Several hundred thousand people come to Santa Monica on hot summer weekends and even if only some of them take the bicycle alternative, there will be fewer cars driving through our neighborhoods to the beach, fewer cars at the pier, and fewer cars on Ocean Avenue. Fewer cars, more bicycles, and the same number of people. We know, when offered, it works. More than 1,000 bicycles were parked by the bicycle valets at the Green Apple Festival on the beach (See photo).

Now imagine people who come here for their jobs being able to park in the employee parking areas and having bicycles available to them, or being able to store their own bicycles conveniently. They could bike to lunch, or to a meeting, or as their daily exercise. The City is currently looking at Davis, CA and Copenhagen, Denmark, which are two successful bicycle cities where 14 percent and 35 percent, respectively, of work trips are by bicycle.

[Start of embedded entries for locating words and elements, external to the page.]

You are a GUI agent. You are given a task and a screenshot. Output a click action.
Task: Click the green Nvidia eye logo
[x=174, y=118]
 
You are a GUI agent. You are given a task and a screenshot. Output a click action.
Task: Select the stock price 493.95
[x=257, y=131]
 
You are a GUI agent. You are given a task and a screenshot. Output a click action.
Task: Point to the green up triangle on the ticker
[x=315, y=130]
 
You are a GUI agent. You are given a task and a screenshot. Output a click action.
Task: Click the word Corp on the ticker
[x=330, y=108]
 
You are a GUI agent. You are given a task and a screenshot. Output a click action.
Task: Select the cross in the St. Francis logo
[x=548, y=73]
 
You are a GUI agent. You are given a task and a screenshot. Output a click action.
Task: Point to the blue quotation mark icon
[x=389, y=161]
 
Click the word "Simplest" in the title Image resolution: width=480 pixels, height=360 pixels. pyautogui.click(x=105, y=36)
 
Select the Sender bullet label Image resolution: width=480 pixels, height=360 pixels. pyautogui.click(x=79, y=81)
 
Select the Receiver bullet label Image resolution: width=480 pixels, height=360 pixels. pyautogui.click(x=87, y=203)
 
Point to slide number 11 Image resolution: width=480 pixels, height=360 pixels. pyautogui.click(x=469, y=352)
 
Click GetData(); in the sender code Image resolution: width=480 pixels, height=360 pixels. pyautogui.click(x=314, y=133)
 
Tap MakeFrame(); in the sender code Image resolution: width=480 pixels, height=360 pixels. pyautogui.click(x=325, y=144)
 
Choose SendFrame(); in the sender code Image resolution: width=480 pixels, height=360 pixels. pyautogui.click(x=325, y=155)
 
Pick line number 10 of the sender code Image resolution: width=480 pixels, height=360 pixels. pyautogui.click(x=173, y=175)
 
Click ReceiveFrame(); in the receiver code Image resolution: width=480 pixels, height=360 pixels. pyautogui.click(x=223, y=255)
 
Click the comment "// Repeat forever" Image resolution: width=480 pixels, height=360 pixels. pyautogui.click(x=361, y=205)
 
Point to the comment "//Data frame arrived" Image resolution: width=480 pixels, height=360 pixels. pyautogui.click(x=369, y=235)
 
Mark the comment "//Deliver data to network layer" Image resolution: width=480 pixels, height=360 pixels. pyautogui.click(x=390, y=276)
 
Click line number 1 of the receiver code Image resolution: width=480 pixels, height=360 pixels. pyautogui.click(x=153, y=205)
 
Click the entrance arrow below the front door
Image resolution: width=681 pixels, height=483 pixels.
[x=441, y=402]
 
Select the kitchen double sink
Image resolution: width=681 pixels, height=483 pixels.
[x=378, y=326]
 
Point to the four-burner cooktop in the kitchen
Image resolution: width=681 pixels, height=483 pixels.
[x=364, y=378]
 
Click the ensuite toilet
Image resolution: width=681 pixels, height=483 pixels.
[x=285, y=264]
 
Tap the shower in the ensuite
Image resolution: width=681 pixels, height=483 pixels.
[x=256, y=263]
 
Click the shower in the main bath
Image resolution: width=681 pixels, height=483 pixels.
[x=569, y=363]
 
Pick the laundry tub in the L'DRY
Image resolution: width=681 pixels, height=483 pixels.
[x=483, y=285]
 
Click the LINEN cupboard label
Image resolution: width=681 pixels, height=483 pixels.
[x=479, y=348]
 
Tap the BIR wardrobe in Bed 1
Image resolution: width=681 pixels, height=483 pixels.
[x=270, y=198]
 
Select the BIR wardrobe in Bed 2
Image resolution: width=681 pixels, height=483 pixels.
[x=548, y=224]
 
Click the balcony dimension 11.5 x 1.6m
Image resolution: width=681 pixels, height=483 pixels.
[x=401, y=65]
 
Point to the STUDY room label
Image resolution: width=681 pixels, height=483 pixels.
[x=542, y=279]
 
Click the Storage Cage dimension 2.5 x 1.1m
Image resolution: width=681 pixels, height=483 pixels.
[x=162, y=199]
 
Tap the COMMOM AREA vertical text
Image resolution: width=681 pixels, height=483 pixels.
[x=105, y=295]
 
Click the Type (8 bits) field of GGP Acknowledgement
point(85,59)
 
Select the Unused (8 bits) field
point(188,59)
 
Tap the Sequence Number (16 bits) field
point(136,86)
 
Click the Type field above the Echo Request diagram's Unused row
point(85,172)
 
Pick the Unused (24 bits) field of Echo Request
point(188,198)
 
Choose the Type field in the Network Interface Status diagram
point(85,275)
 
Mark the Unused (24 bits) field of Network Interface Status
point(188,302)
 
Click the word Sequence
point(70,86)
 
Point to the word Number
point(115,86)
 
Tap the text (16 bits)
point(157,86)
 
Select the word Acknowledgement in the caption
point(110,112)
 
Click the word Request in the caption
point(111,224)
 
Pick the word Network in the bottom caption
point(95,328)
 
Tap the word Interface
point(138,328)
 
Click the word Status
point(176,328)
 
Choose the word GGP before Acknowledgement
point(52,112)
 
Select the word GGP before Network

Or think of the Expo line, scheduled to open in 2015. Expo riders, whether coming to Santa Monica for work or pleasure would find that they could pick up a bicycle at the Expo Station. From there it will be an easy ride, down (the redesigned for walking and bicycling) Colorado Boulevard to the new Civic Center Parks, to shopping, and restaurants, or to the beach and the pier.

The idea is to have a public bicycle rental program with easily available and affordable bicycles and a network of drop-off and pick-up locations throughout the community. In order to make bicycling safer and more efficient, there will be a newly designated and interconnected grid of ‘bicycle pathways’ including streets dedicated to bicycles, streets where bicycles have priority, and streets where bicycles and cars are made equal by speed limits and other new regulations.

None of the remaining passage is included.